Pawlicki podkreśla, że nie chce wartościować, co jest ważniejsze w dorobku zawodowym aktora – ambitne spektakle czy dobre role serialowe. Bo choć w każdym z tych gatunków trzeba położyć nacisk na inne kwestie, to wspólnym mianownikiem jest satysfakcja i uznanie widzów.
– Seriale są bardzo różne, jedne są fantastyczne, a inne – stawiają aktorom mniej wymagań. Ale to też jest po prostu praca i w takim serialu zagrać dobrze, to też nie jest takie proste, więc w ogóle bym nie wartościował tego pod względem nobilitacji. Dlatego że nobilitacją może być uczestnictwo w serialu, może też być granie w teatrze. Miałem taki moment, kiedy w teatrze nie pracowałem w ogóle i w pewnym momencie po paru latach się zatrzymałem i mówię: zaraz, czegoś mi brakuje w zawodowym życiu. Mam wrażenie, że brakuje mi jakiejś inspiracji, brakuje mi wyobraźni, pomysłów – wspomina Antoni Pawlicki.
Wtedy też aktor postanowił zrezygnować z roli w serialu „Komisarz Alex”, która pochłaniała sporo czasu i zwrócił się w kierunku teatru.
– Od paru lat z powodzeniem pracuję w teatrze, gram w kilku spektaklach, niektóre już zeszły, w niektórych ciągle gram, w kolejne będę wchodził i cieszę się z tego. Mam wrażenie, że teatr zmusza do poszukiwań, ale daje też dużo inspiracji i dużo rzemiosła aktorskiego, którego potrzeba – mówi Antoni Pawlicki.

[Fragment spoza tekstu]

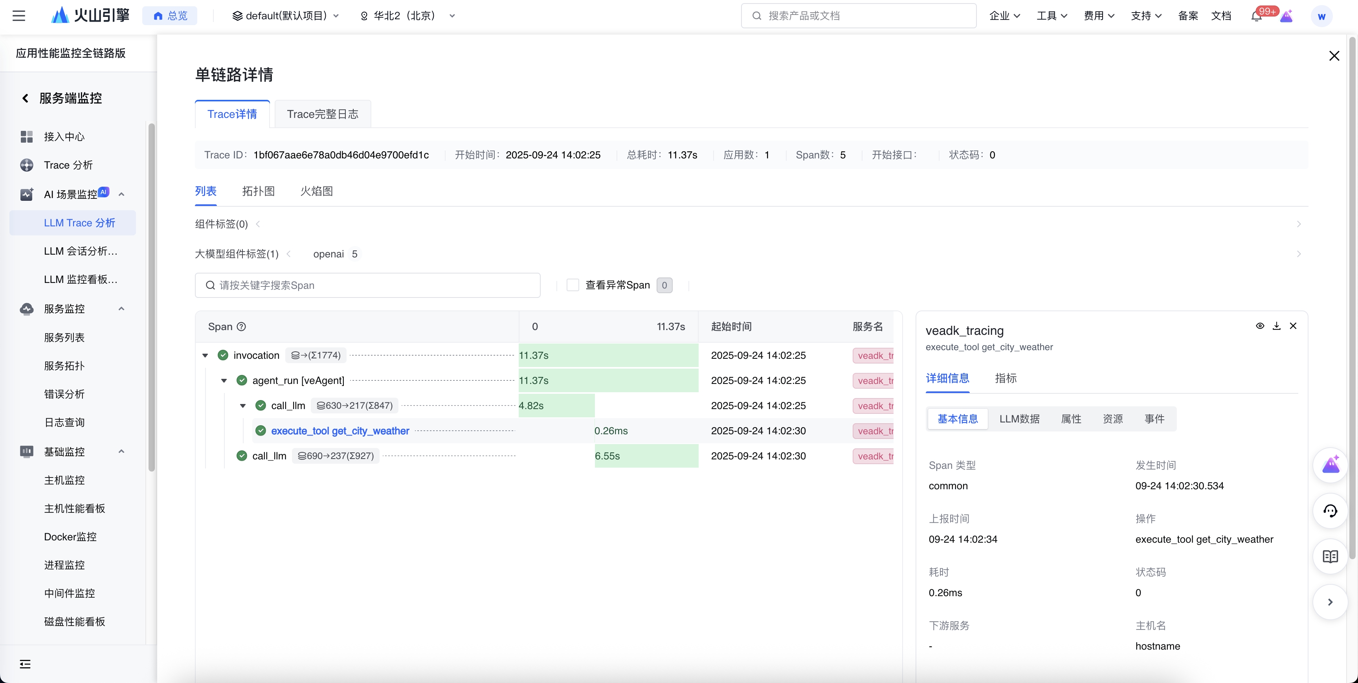Open the documentation book floating icon
The height and width of the screenshot is (683, 1358).
[1330, 556]
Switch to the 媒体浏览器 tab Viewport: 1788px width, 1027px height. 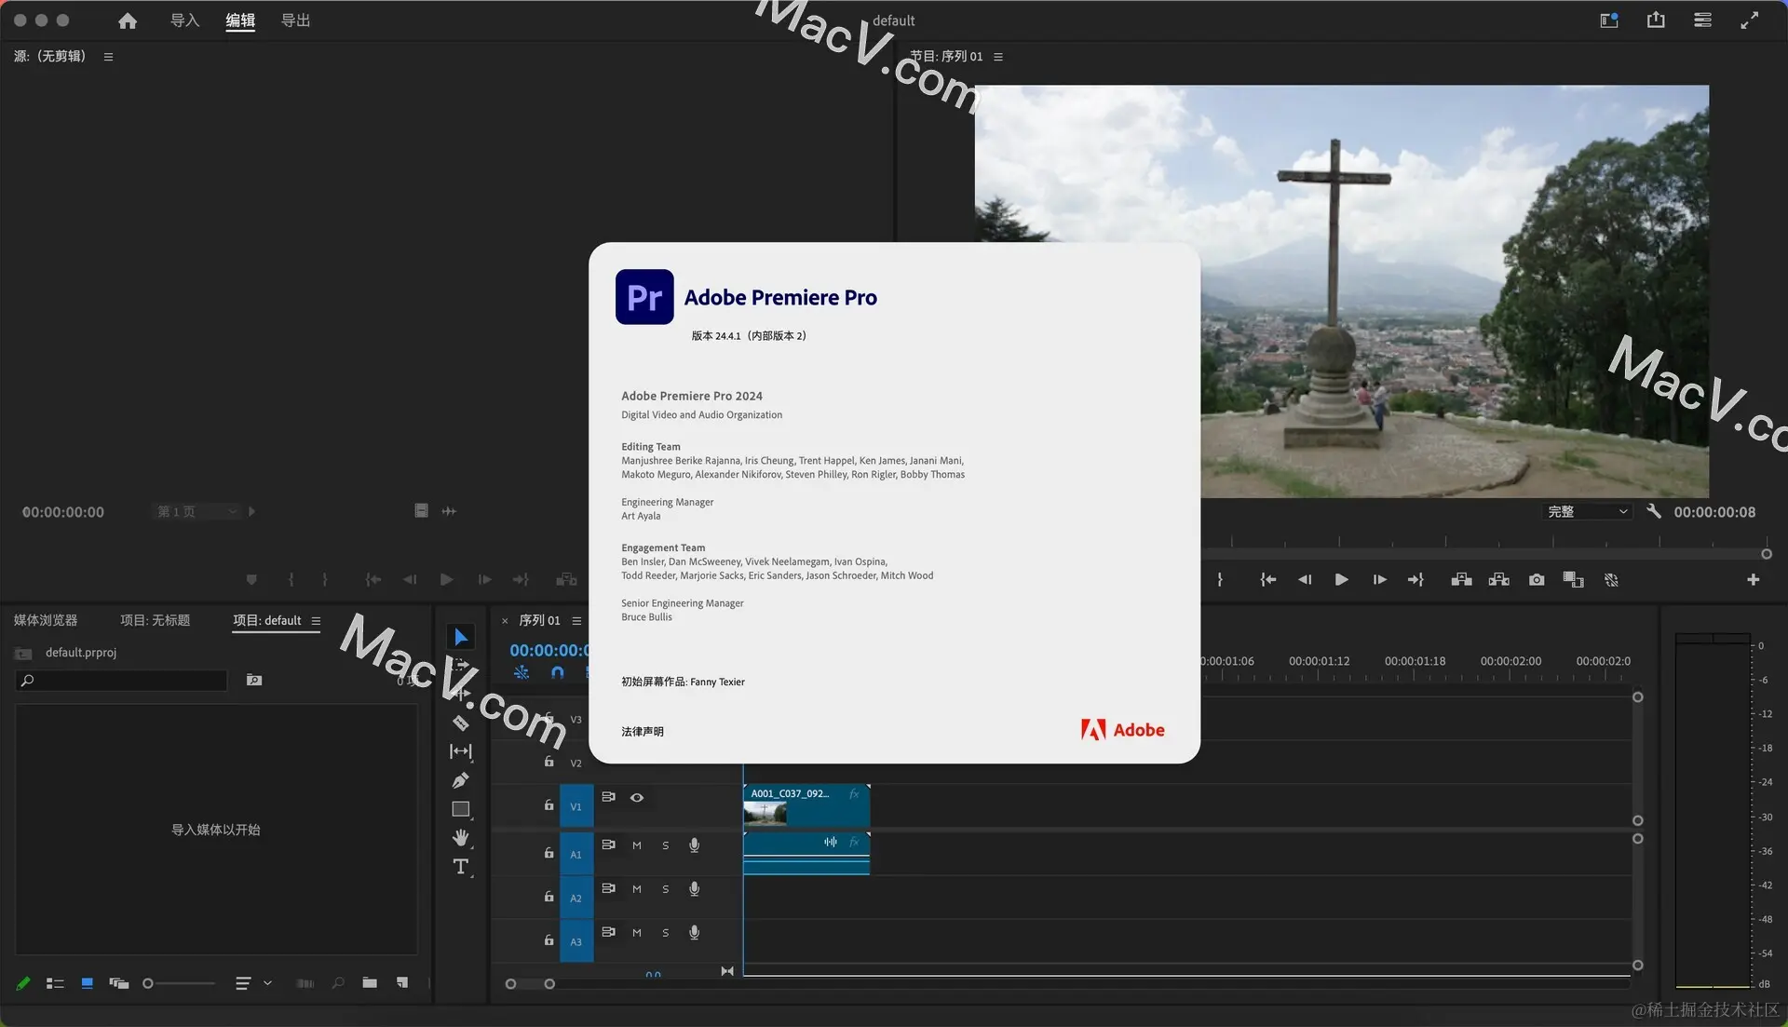pyautogui.click(x=46, y=621)
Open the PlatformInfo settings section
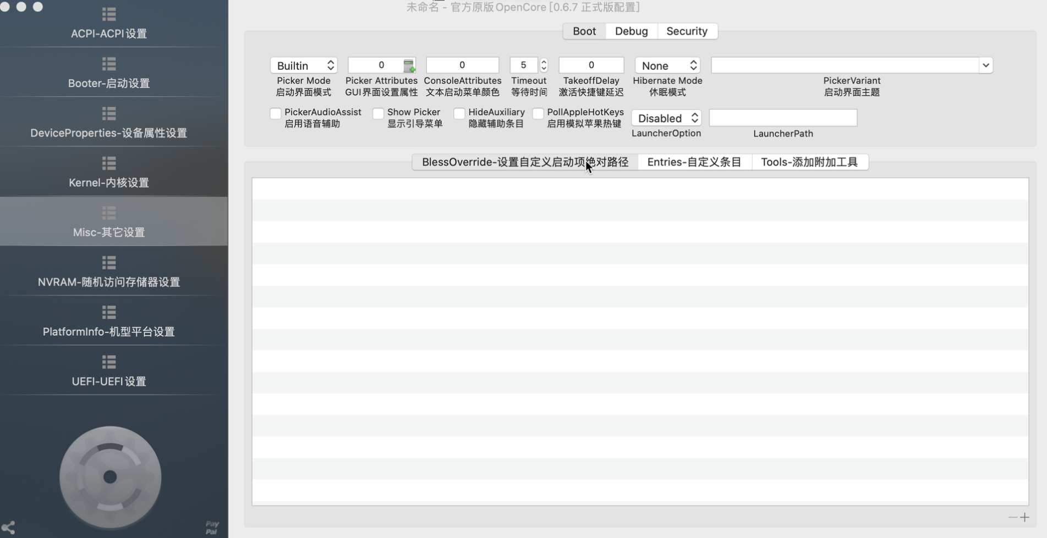The image size is (1047, 538). (108, 321)
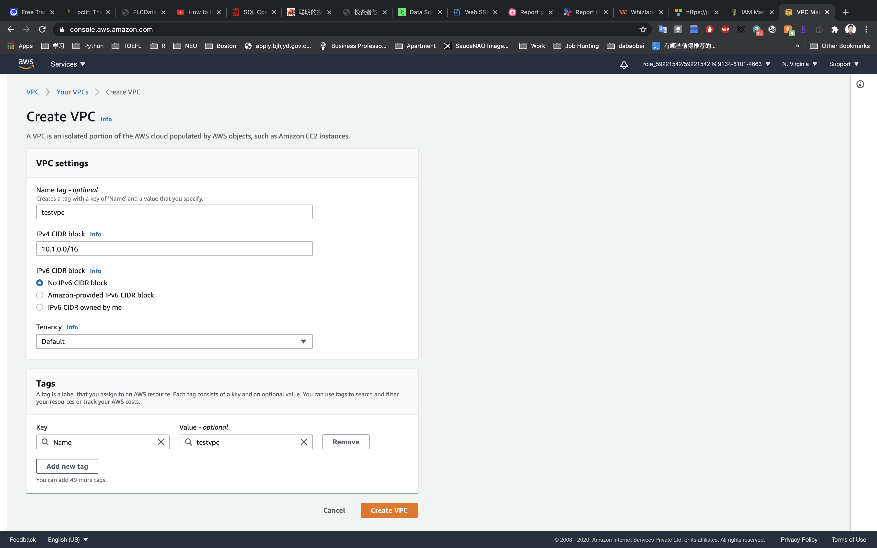Open the Support menu
The image size is (877, 548).
[843, 64]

Pawlickiego można teraz zobaczyć m.in. w spektaklach: „Polowanie na łosia” w Teatrze IMKA i „Ich czworo” w Teatrze Polonia.
Jesienią 2017 roku stacja TVN wyemitowała drugą edycję programu „Azja Express” z jego udziałem. Kompanem Antoniego Pawlickiego był aktor Paweł Ławrynowicz, z którym w finale zajął pierwsze miejsce.